Ha subido, muy temprano el pastor con las ovejas. Iba como para el sotomonte de Sierra de Aguas. Careaban por debajo de los almendros. Como los almendros florecieron  hace unos días, ahora, con la flor cambiada en fruto han decidido que van a vestir de verdes sus tallos. Tallos tiernos, nuevos…

Se ha encendido la trama en los olivos; apuntan las yemas, reventonas, prietas, diminutas. Serán aceitunas en junio –  “una en San Juan, ciento en Navidad” - y luego, ‘suelos’ de agosto y verdeo cuando  Septiembre huela a nardos y a Virgen de Flores… Y,¿luego? Luego molino, ungüento de Dios. A eso le llamamos aceite.

Estaba el campo despierto. Era temprano. Por la sierras de enfrente, El Torcal parecía que ya también estaba levando. Madrugan mucho estas tierras. Había repartido suerte: la bruma a recogerse que ya era hora; los cirros a darse una vuelta por los cielos. Las sierras de Granada eran un desperezo entre neblinas lejanas. Daban la bienvenida a la Luz.


Llegó la Luz. El canto de un pájaro macho saludó a la Luz en la linde del trigo. Tito Livio – o sea, mi gato – se lavaba la cara al sol. Tito Livio, desde muy temprano, anda dándoles sustos a las palomas en el caballete del corral. Y, hay días como que parece que no pasa nada…

domingo, 1 de marzo de 2015

Una hoja suelta del cuaderno de bitácora. Despeinada

Andaba yo  por facebook a esa hora de la tarde que dice que se acerca el momento de colgar el artículo y tú no has escrito ni una línea. Andaba yo por facebook como algo desamparado de  las musas que se fueron a tomar café y como se encontraron a gusto, no habían vuelto. Andaba yo por…

Y veo una playa. Arenas suaves. Y, un mar azul casi sin olas. Y, un cielo de nubes altas que más que nubes son cirros que deben estar tan perdidos como yo. Vamos, que ven que pasa el tiempo y que no saben dónde les va a pillar la noche.

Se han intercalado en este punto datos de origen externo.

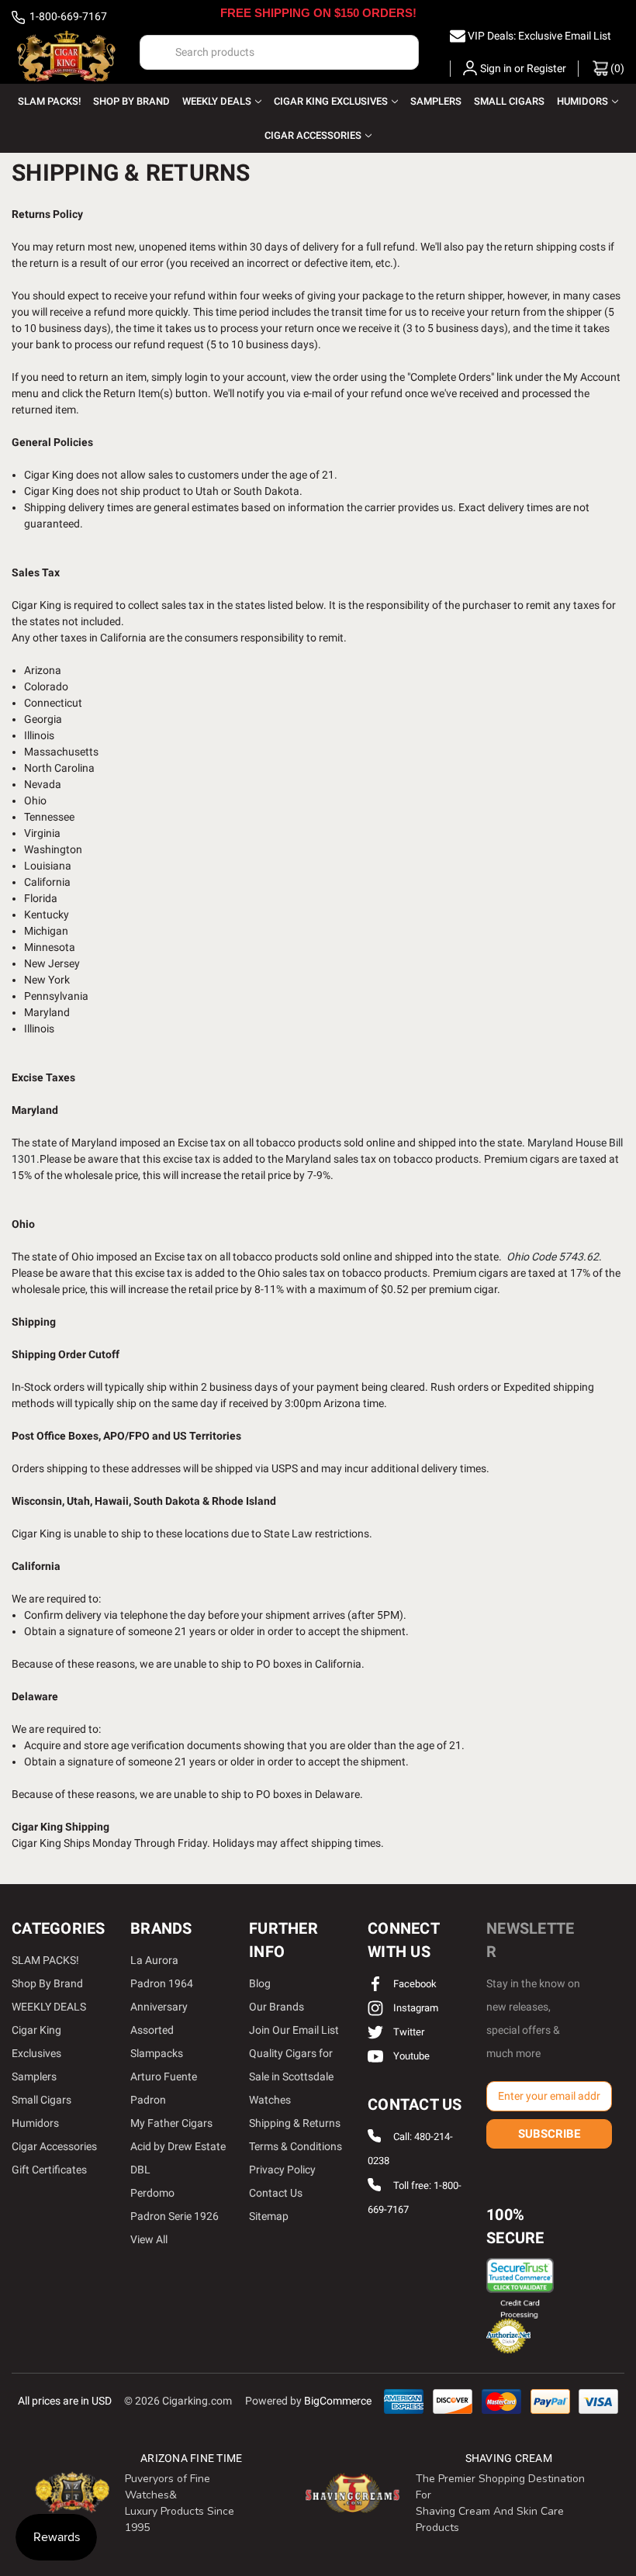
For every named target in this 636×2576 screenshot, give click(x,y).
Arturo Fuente (163, 2076)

La arena tiene rizos. Los dejaron las olas de la pleamar cuando subió, hace un rato, y se acercaron al rebalaje. En primera línea el color del agua de celeste claro; casi transparente. El agua está quieta; las olas rompen más lejos…

En primer plano hay una foto con  una chica. Lo llena todo. Es la protagonista de la foto, de la playa, de la tarde. Es una chica joven. Posa y no le hace caso – o puede – al viento que juega con sus cabellos.

Viste informal. Unas botas  marrones, altas, protegen los gemelos; llegan casi hasta las rodillas. Son las botas adecuadas para andar por las arenas. Pantalón azulado; suéter marrón combinado con algo blanco. Una bufanda de color crudo,  le arropa el cuello.  

 El viento arrastra los cabellos negros – porque la chica es morena – hacia su cara. Los cabellos son largos y finos;  le tapan los ojos; difuminan los rasgos de la cara. Se intuyen pero no se ven los ojos, la nariz, el perfil de sus labios.


La chica tiene los brazos extendidos: dejados de caer. Los dedos de su mano izquierda están abiertos. Don Gregorio Marañón decía que todos los personajes de los cuadros de El Greco que mostraban la mano abierta era gente generosa y con especial sensibilidad. Si lo decía él…La chica estaba despeinada. ¡A ver, qué remedio!